This post is part of a series by Robert Munson called North America’s Train Stations: What Makes Them Sustainable — or Not? See the series introduction for more.
Photo by the author to celebrate GCT’s 100th anniversary
However, our storyline has a dark side. For the past century, suburban passengers — who prefer her east-side location — have been forced to ride past her to the west-side Penn Station; often adding 30 minutes to the daily commute and congesting Midtown surface traffic further.
Who would conspire this denial? As in our tale, it is Beauty’s mean sisters who run the Metropolitan Transportation Authority and the Long Island Railroad. And like Beauty’s sisters, these bureaucracies seemingly are statues who — to have life again and solve this problem — merely had to admit their mistakes.
Photo of Penn’s main concourse, taken by the author while waiting for gate posting for his LIRR train
The fable’s richest lesson tells us that transformation only happens if one changes one’s ways. Today’s real life Beast cannot transform because the governments of New Jersey and New York have self-interested priorities; unconcerned with the collaboration required for the region to benefit from sustainable solutions. Yet, some agent of the public must have the authority to bring transit into the next era.The consequences of not creating suitable authority are immediate and darken the mid-term.
As an immediate (and recurring) problem, Midtown has hellish crosstown traffic. Because trains do not connect both stations, too many commuters surface and add unnecessary street congestion. While surface congestion was reduced by making subway trains interconnect six decades ago, that vital lesson still has not been applied to interconnect suburban service.
Similarly a result of ineffective regional authority, through-routing New York suburbanites to New Jersey (and vice versa) will benefit commuters and employers. Yet, this mid-term economic collaboration is a pipedream. Analyzing each station objectively gives us reasoned premises from which to shape solutions. Let’s start with Her, the fun one.
Poster artistically depicting the glamor of Grand Central, photo by the author while riding the subway
Grand Central Terminal: The Beauty As Secular Cement
Score: 81 (see full scorecard)
Category: Likely Sustainables
When GCT was threatened, prominent architect Phillip Johnson joined the civic movement to protect it with this statement: “Europe has its cathedrals and we have Grand Central.”
Also active in the movement to save GCT, the prestige lent by Jackie Kennedy Onassis helped revive the glamor of trains as GCT established a national standard that stations could be great again. After the nation’s Supreme Court decided in favor of GCT in 1977, the preservation movement had an icon and the law to grow its success.
More inspiring and exhilarating than the finest 21st Century airports (yet without the technological building advances of the past 80 years), it is hard to understand how GCT touches the human soul while smoothly handling its daily flurry of 1 million people hurriedly going places. As a museum piece, elegant shopping mall and transit’s single most efficient infrastructure piece, GCT’s magic is completed by generating constant fascination; serving as the sixth most visited tourist attraction with 21,600,000 visitors annually.
Grand Central sets this standard for every station: to serve as a complete destination, somewhere for tourist and commuter alike to benefit and enjoy travel again.
Now celebrating its 100th year, GCT’s excellent design remains an engineering marvel; flexible enough to accommodate ten times more people today than when it was completed at the start of World War One.

Actions to take:
1. Gather every line of the records that contains the word "Open", treating uppercase and lowercase as different.
2. Pick up the train stations essay after its last sentence and keep writing it.

Entries shown:
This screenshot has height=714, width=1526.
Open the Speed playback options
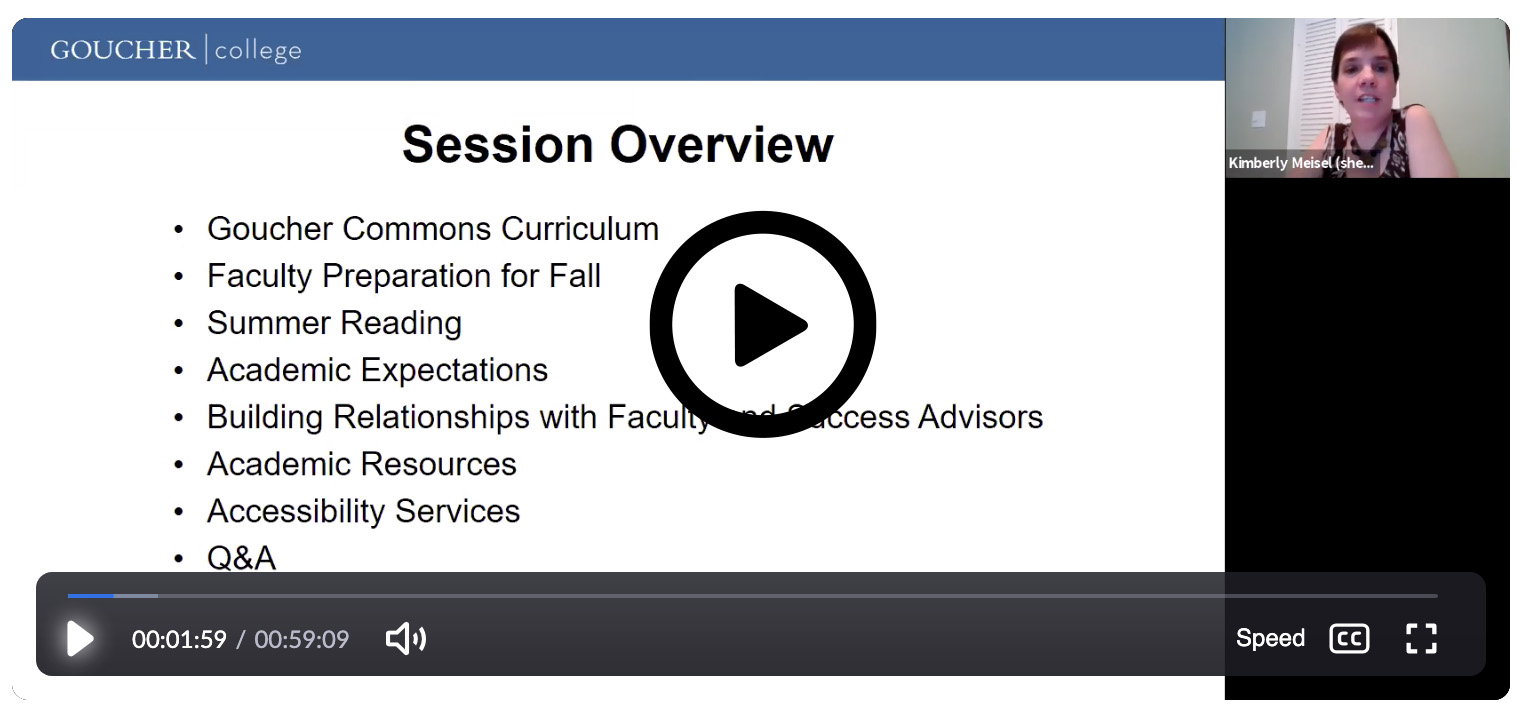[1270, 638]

* * *

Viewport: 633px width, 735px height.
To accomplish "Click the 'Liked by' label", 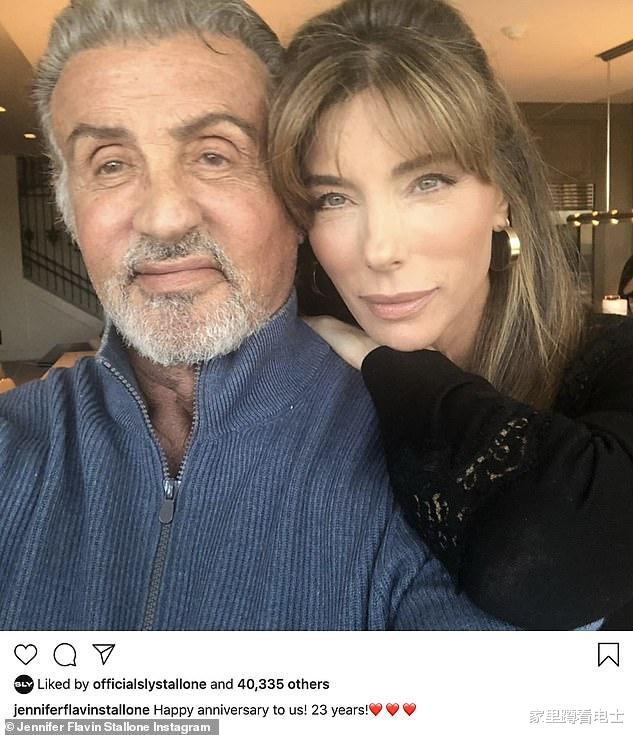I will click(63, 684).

==

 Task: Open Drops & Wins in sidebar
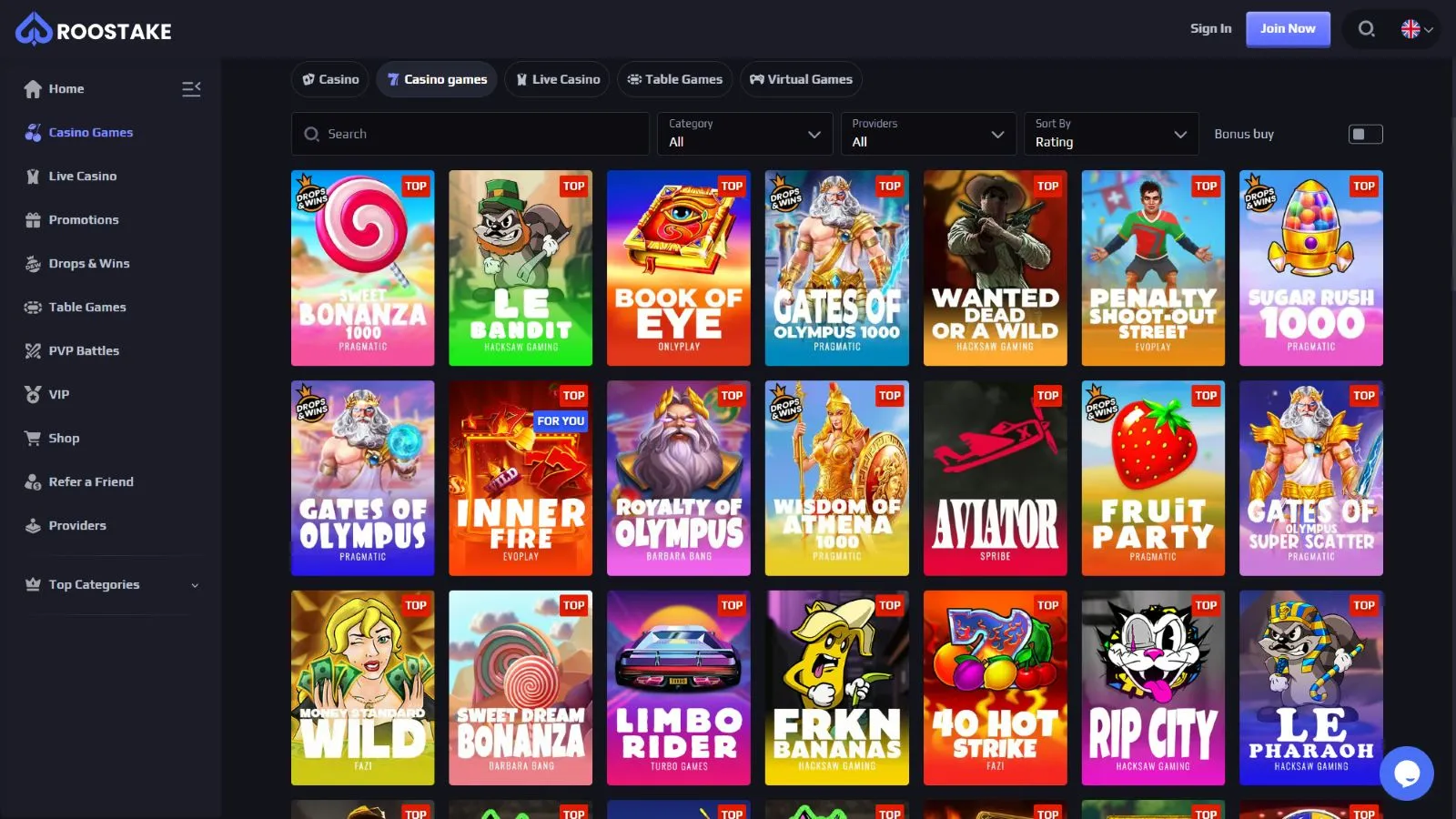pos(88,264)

Outputs:
1.
Open the Speed playback options
 Task: Open Drops & Wins in sidebar

2.
Track entrance, photo by author
Strolling down the ramp from the dining concourse to lower tracks, photo by author
Great design also helps GCT fulfill retail’s formula of location, location, location. Accommodating a variety of retail shops, GCT is unmatched perhaps anywhere; possibly except Tokyo hubs that have Macys-like department stores. But no where are shopping choices more elegantly arranged than GCT. Ranging from a cool Apple Store to upscale specialty boutiques to even a store for the New York Transit Museum to fascinate the inner subway rider of people like this author. And the shopping tour is not complete without a visit to the vast Grand Central Market (below) that ranks near the top of anyone’s list of gourmet cornucopias.
Grand Central Market, photo courtesy of Wikipedia Commons
Shifting from destination-making-made-easier to the general genius of Grand Central’s original design, its long-term value must be compared to today’s addition when the government builds stations. Here is the MTA’s schematic for the East Side Access project.
I offer two items as a half-time critique of the East Side Access.
First, ridiculous cost-overruns clearly make the MTA inappropriate to direct future improvements. This project to serve the public is starting to look more like a perversion of tax dollars. The 1999 federal budget had the price at $2.2 billion. Functioning as a slow motion lure that promises the public a solution, it took eight long eight years until ground-breaking; creating lots of opportunities for the politically connected to get their piece of the public’s treasury and for bureaucratic battles to work their woe.
By the time digging started, the project cost almost tripled to $6.4B and completion was projected to end this year. Now in 2013, completion has been bumped to 2019 and tagged at $8.4B, a 382% increase since politics got involved. With a performance like this, intuition tells me that we have not seen the end of this fiscal travesty.
There are acceptable explanations for some cost-overruns. But, there are no excuses as far as the taxpayers’ bottom-line is concerned. If the MTA cannot protect its funding source, the MTA should be replaced with an authority that has a core financial discipline.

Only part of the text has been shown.